# Scaled-down Dragon by my 'lil girl



## BIG PAPA (Nov 15, 2011)

Here's my 14 y.o. daughters first attempt at making her first board-cut.....
Big Papa's mighty proud....she chose Hrawks Dragon design, just scaled down a bit to fit her tiny grip.


----------



## NaturalFork (Jan 21, 2010)

looks great!


----------



## philly (Jun 13, 2010)

Very Very nice work, you should be proud.
Philly


----------



## Hrawk (Oct 25, 2010)

Wow, that's great man !!!


----------



## Knoll (Nov 10, 2011)

Budding woodworker!


----------



## SlingGal (Jun 18, 2011)

Awesome!
 








-Restita


----------



## Charles (Aug 26, 2010)

Now that is really great!
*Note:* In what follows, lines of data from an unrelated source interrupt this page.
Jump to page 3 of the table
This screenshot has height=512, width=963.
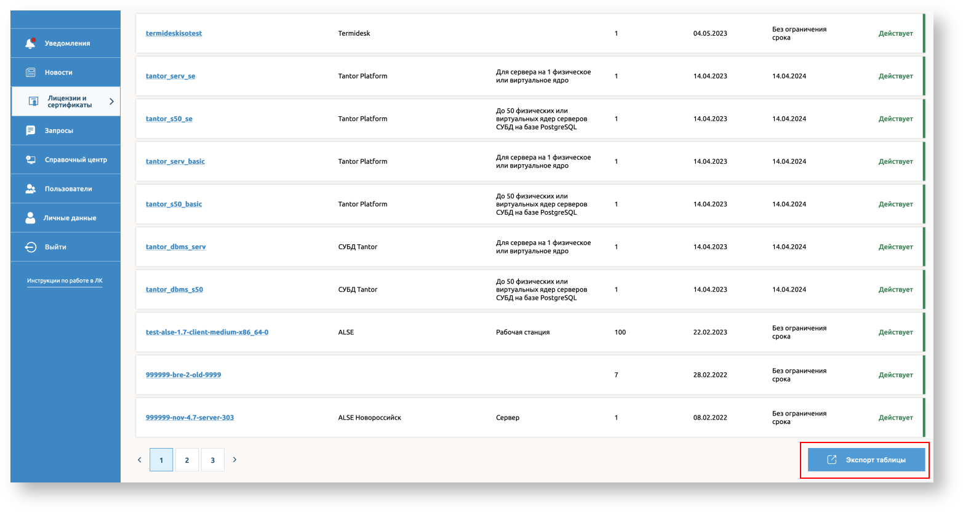pos(213,460)
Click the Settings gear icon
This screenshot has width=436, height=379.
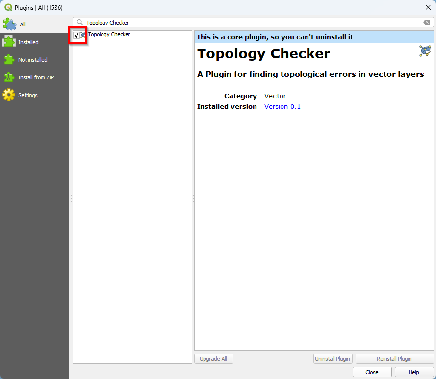[x=9, y=95]
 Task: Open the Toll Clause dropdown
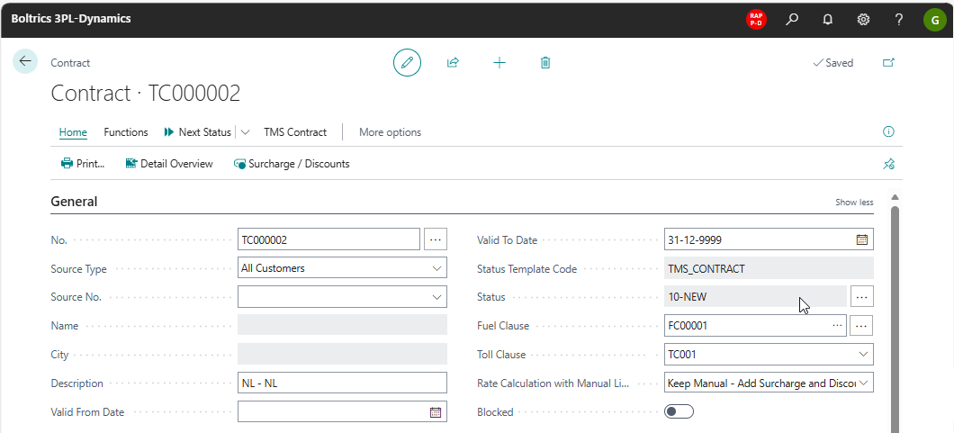[863, 355]
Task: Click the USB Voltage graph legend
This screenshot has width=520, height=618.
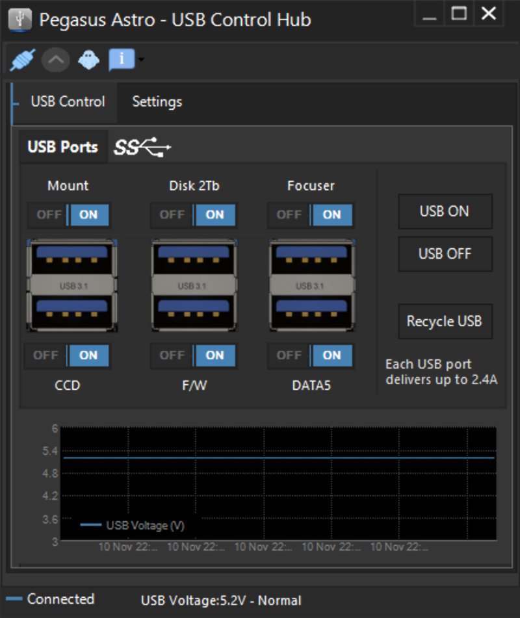Action: [x=133, y=526]
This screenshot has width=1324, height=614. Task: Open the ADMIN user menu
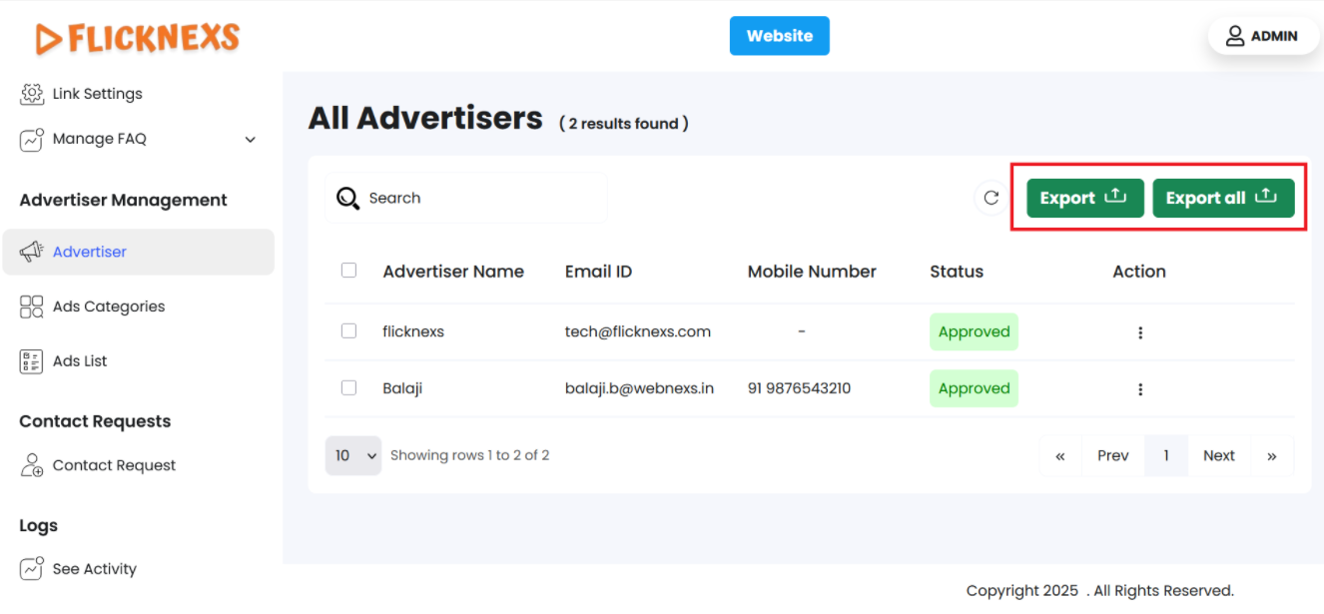point(1263,36)
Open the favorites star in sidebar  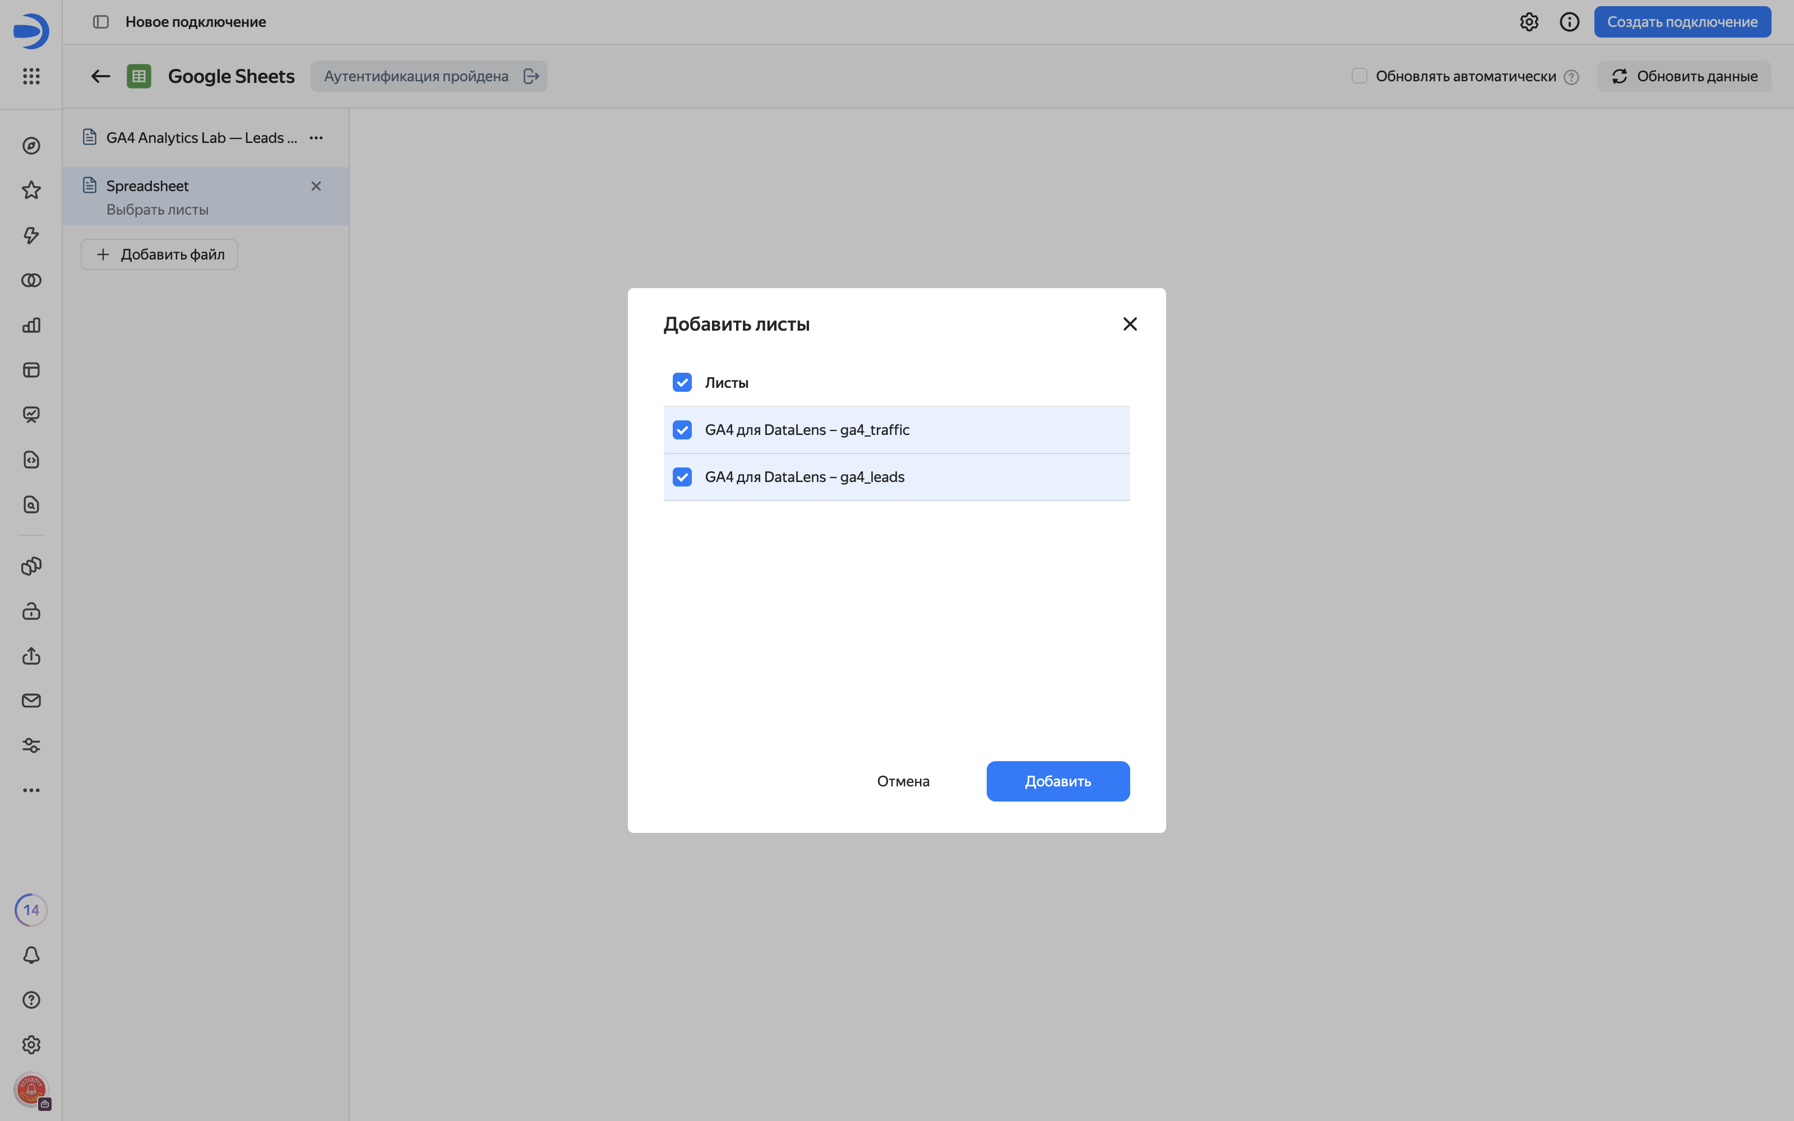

You should be very proud indeed ... though perhaps not as proud as she should be!!!

Cheers ...... Charles


----------



## BIG PAPA (Nov 15, 2011)

Proud I am indeed, she's a great kid.....just 14 and she's currently training for her 3rd Dan (3rd degree) in Kenpo.
If the boys think that they only have to worry about Big Papa, man are they sorely mistaken....LOL


----------



## XxDollarBillxX (Apr 28, 2011)

Very Nice...


----------